Most Australians switching to NBN do so for cheaper rates
Increased competition has created an extremely competitive market where price is a key differentiator.
The latest Australian broadband analysis found the majority of households that have switched to the National Broadband Network (NBN) or changed NBN providers in the last year, did so to take advantage of cheaper rates.
Roy Morgan Research revealed 15% of households with an NBN connection, switched to the service or changed NBN providers in the last 12 months. The majority (53.7%) indicated lower priced rates encouraged the shift. This is almost double the rate of a year ago (26.9%) and also exceeds existing fixed broadband users (28.9%).
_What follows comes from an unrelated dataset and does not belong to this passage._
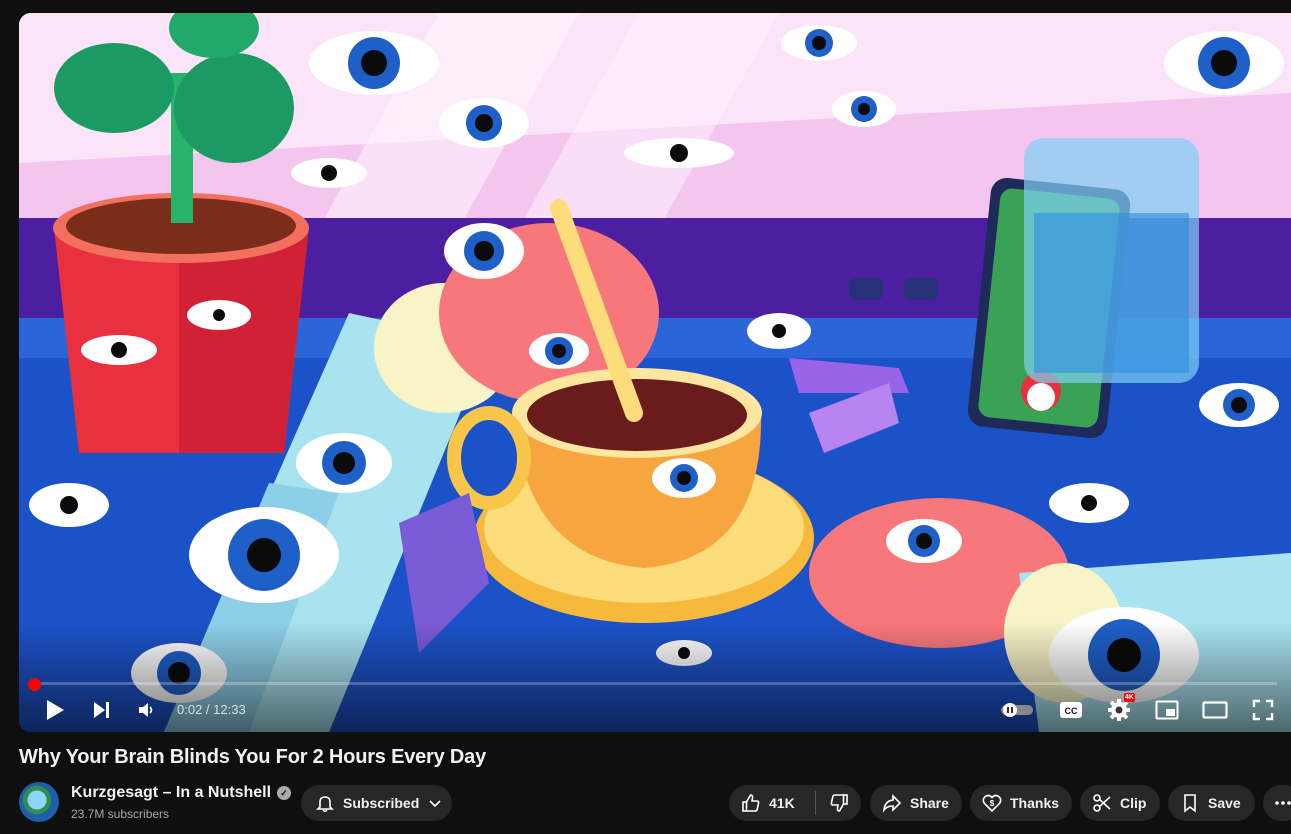 Image resolution: width=1291 pixels, height=834 pixels. Describe the element at coordinates (284, 793) in the screenshot. I see `verified-check-icon: ✓` at that location.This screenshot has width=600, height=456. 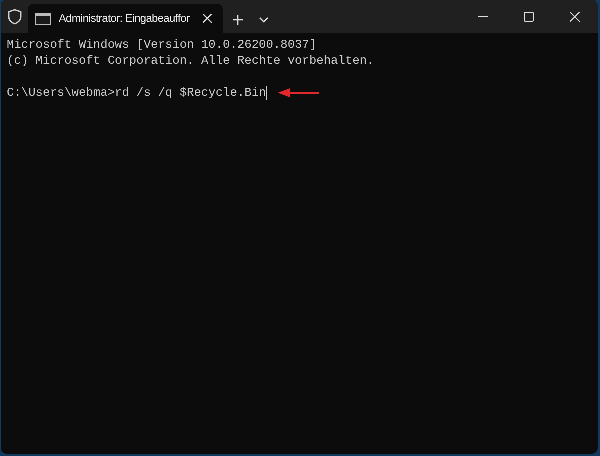 I want to click on tab-title: Administrator: Eingabeauffor, so click(x=124, y=18).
Almost one third of households cited faster data connection/download speeds (31.6%) and clear plan pricing (29.5%) as motivations to switch over or change NBN providers. These were also higher than one year ago.
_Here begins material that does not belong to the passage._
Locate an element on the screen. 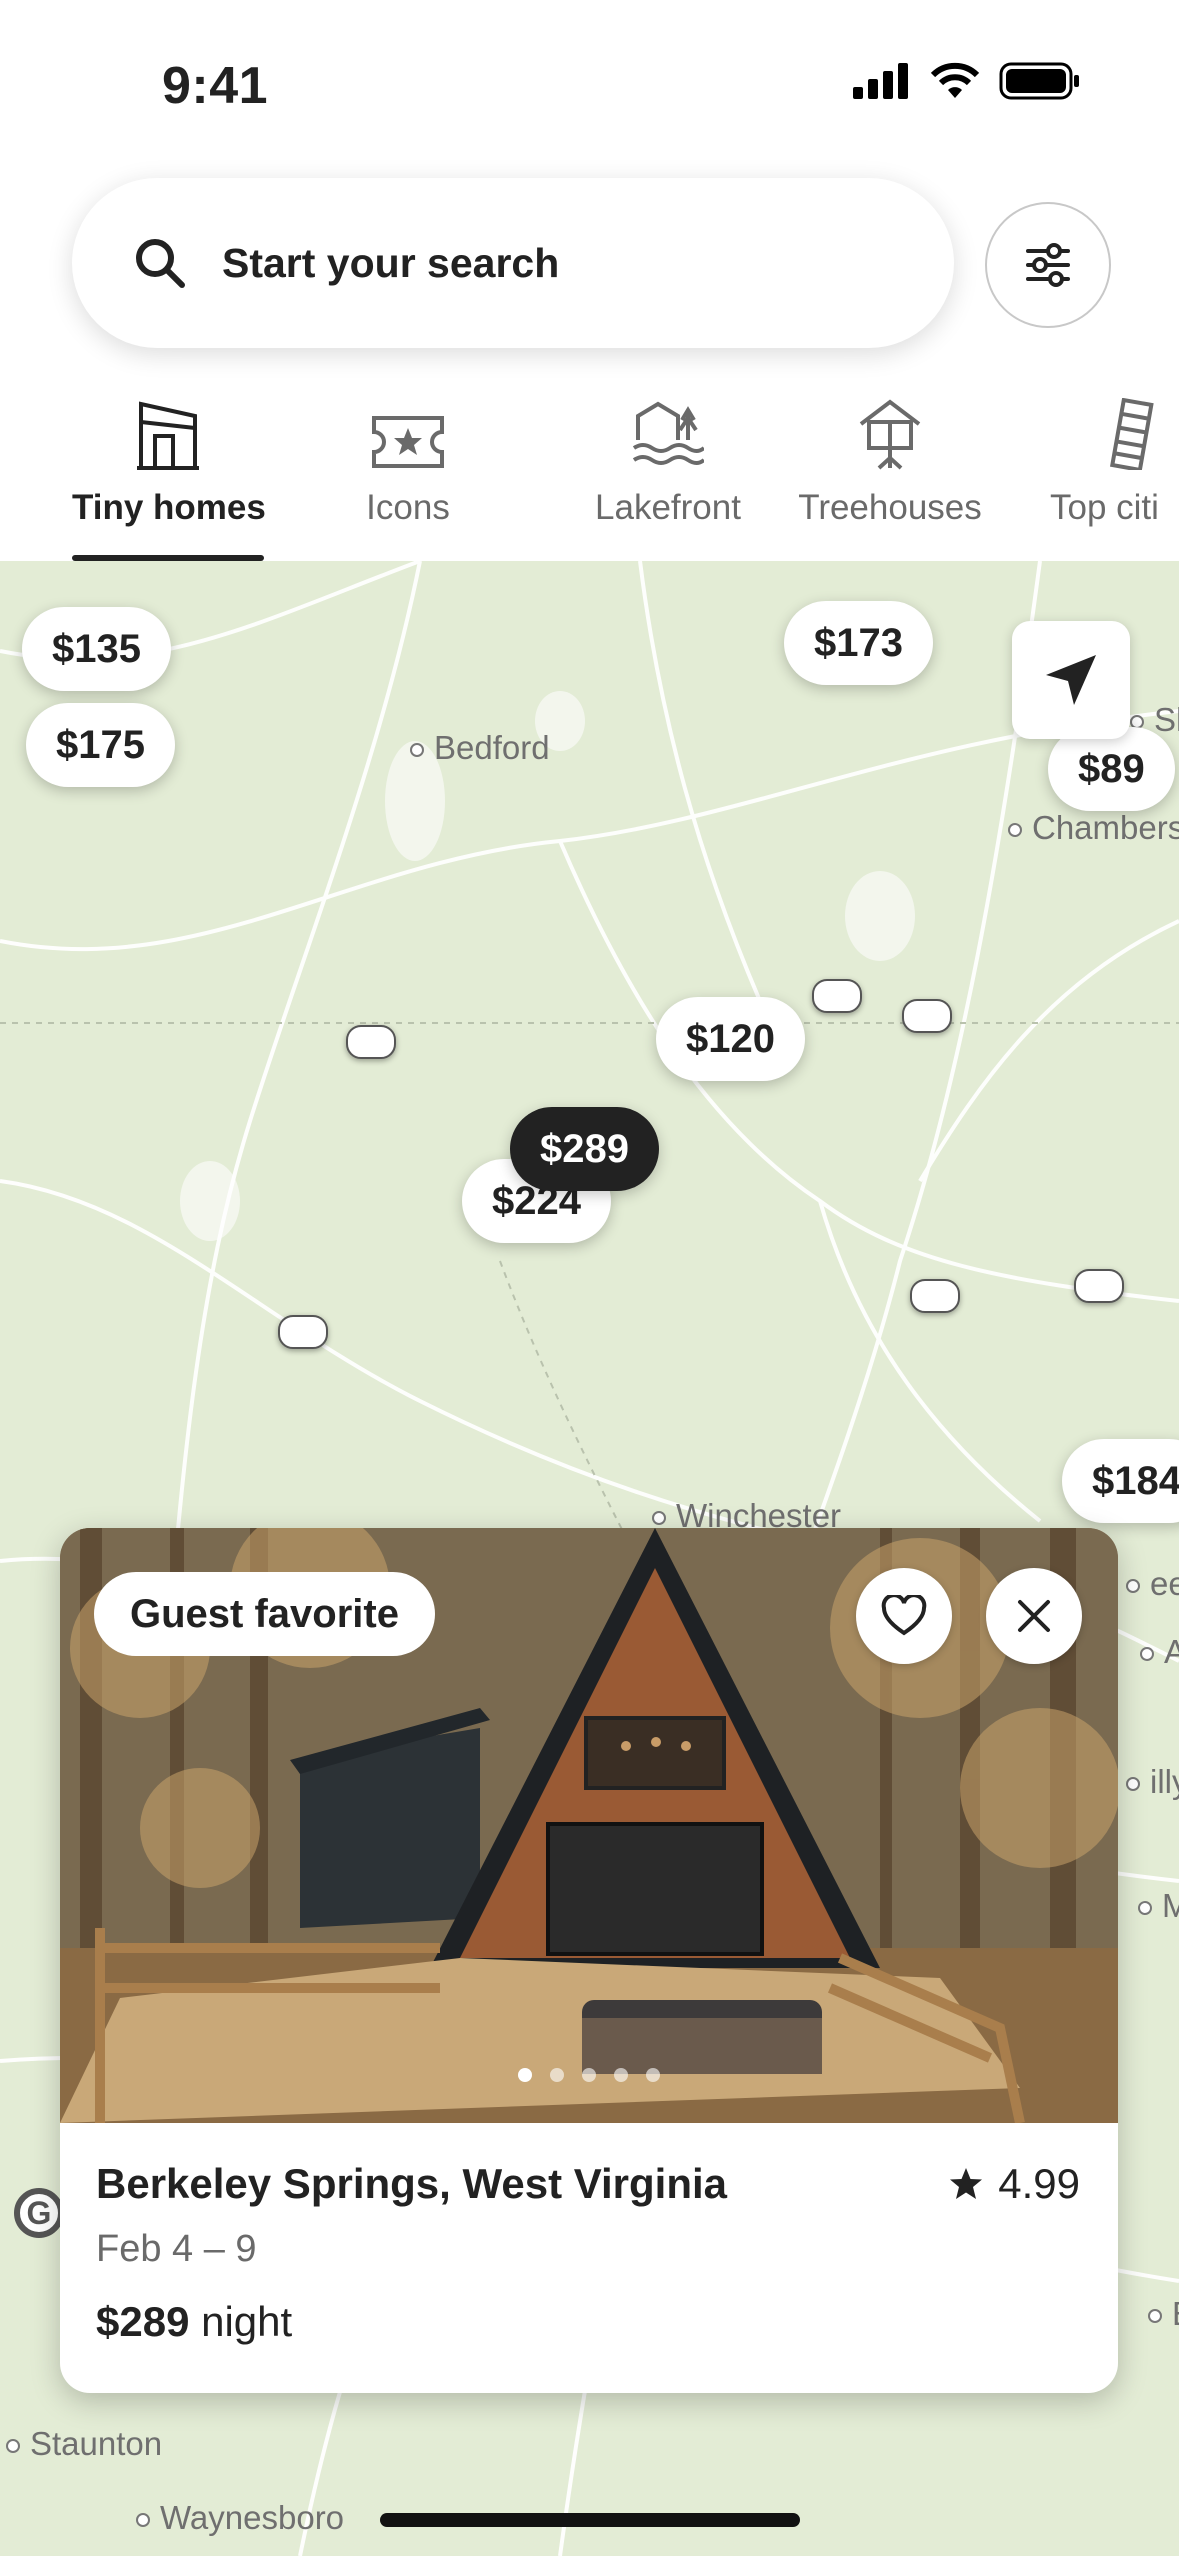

However, households that switched to an ADSL or cable provider were just as likely to make their decision to change based on faster connection and download speeds (30.5%) as those that selected an NBN provider.
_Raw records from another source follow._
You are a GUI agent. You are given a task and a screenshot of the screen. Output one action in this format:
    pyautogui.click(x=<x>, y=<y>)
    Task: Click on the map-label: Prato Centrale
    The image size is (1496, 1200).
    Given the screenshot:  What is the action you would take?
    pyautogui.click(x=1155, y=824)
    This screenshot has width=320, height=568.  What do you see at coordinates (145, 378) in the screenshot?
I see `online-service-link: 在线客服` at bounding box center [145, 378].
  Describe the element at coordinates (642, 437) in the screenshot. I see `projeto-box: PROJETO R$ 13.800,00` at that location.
But switching to ADSL or cable for cheaper rates (38.8%) or clearer pricing (24.2%) was not as relevant."Increased competition for NBN service providers, including the recent entry of Vodafone and Amaysim's price-competitive packages, and the increasing number of smaller providers, has created an extremely competitive marketplace with price used as a key differentiator," Roy Morgan chief executive Michele Levine said.
"Just in the past week the NBN has belatedly recognised the competitive pressures the industry faces and cut bandwidth charges for their top-speed NBN connection plans of 50Mbps and 100Mbps by up to 27%."
TPG was the first cab off the rank, announcing that its new NBN50 plans will be priced at $69.99 per month with unlimited data usage. If you had signed up prior, that would have only scored you a 25/5Mbps connection.
TPG has also joined Telstra and Optus in advertising its typical evening speeds for plans as part of its sign-up strategy, a move that is strongly advocated for by the Australian Competition and Consumer Commission.
After admitting it may have breached consumer law, Optus will compensate more than 8,700 customers who were misled about maximum speeds they could achieve on certain Optus national broadband network plans.